The first guess seems trivial and it is probably what it was meant but I am unable to confirm. The second guess is a bit of an artifact because I basically started from the equation of Hamiltonian times a constant, but the symmetry is a bit different that what I was expecting from guess 1.
What is the symmetry related to that question? Is there another way to independently define the amplitude which makes its connection to the Hamiltonian less straightforward?
I just watched again the part where Grossman asks the question, and he says more precisely "what is the symmetry that guarantees that the period does not depend on the amplitude?". I suppose that it is related to what I have already written here. A much more naive argument would be to say that the period $\omega^{-1}$ has to depend on $k$ (spring constant), $m$ (mass), and $A$, but by dimensional analysis $k$ and $m$ suffice $\omega\propto\sqrt{k/m}$, so what is the symmetry there?
Best Answer
The most clean derivation is to go to the Hamiltonian formulation. Then the conserved charge is the Hamiltonian $$H~=~\frac{p^2}{2m}+\frac{kq^2}{2}\tag{A}$$ (basically the square of the amplitude $A$), and it generates the infinitesimal symmetry transformation in phase space $$\begin{align}\delta q~=~&\epsilon \{q ,H\}, \cr \delta p~=~&\epsilon \{p ,H\}, \cr \delta t~=~&0. \end{align}\tag{B} $$ This is essentially OP's 2nd guess.
However, the symmetry transformation in Noether's theorem is not unique, cf. e.g. my Phys.SE answer here. For energy conservation (OP's 1st guess), this is e.g. demonstrated in my Phys.SE answer here.

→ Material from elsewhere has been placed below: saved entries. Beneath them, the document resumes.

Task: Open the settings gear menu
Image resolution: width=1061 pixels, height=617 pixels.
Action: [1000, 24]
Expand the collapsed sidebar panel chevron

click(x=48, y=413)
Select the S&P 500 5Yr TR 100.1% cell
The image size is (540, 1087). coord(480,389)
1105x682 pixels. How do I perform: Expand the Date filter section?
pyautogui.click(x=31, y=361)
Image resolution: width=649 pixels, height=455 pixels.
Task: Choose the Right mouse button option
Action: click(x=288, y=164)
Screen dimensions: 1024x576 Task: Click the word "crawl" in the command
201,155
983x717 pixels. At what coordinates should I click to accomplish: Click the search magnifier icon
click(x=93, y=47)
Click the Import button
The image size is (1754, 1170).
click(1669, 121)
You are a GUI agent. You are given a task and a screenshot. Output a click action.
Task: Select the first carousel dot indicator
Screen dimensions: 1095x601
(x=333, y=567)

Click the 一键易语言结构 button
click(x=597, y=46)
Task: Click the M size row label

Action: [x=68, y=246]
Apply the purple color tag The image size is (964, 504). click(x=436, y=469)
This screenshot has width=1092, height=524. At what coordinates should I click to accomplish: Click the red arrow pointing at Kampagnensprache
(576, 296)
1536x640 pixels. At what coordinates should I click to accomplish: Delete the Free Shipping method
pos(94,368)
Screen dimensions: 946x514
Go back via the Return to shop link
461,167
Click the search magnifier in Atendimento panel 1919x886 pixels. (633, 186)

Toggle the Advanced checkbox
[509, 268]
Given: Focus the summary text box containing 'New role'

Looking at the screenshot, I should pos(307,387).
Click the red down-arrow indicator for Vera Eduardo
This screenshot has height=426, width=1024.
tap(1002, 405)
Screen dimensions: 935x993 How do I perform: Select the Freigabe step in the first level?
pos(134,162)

Let us go to angle-action variables $$\begin{align} \varphi~:=~&\arg(p+im\omega q)~\sim~\varphi+2\pi, \cr J~:=~&\frac{1}{2\pi}\oint p \mathrm{d}q. \cr \{\varphi,J\}~=~&1. \end{align}\tag{C}$$ Then the SHO Hamiltonian (A) becomes $$H~=~\omega J,\quad\text{where}\quad \omega~:=~\sqrt{k/m}.\tag{D}$$
The fact that the period doesn't depend on the amplitude is encoded by the constant of motion $$Q~=~\varphi -\omega t.\tag{E}$$ It generates the infinitesimal quasi-symmetry transformation
$$\begin{align} \delta \varphi~=~&\epsilon \{\varphi ,Q\}~=~0, \cr \delta J~=~&\epsilon \{J ,Q\}~=~-\epsilon, \cr \delta t~=~&0.\end{align} \tag{F} $$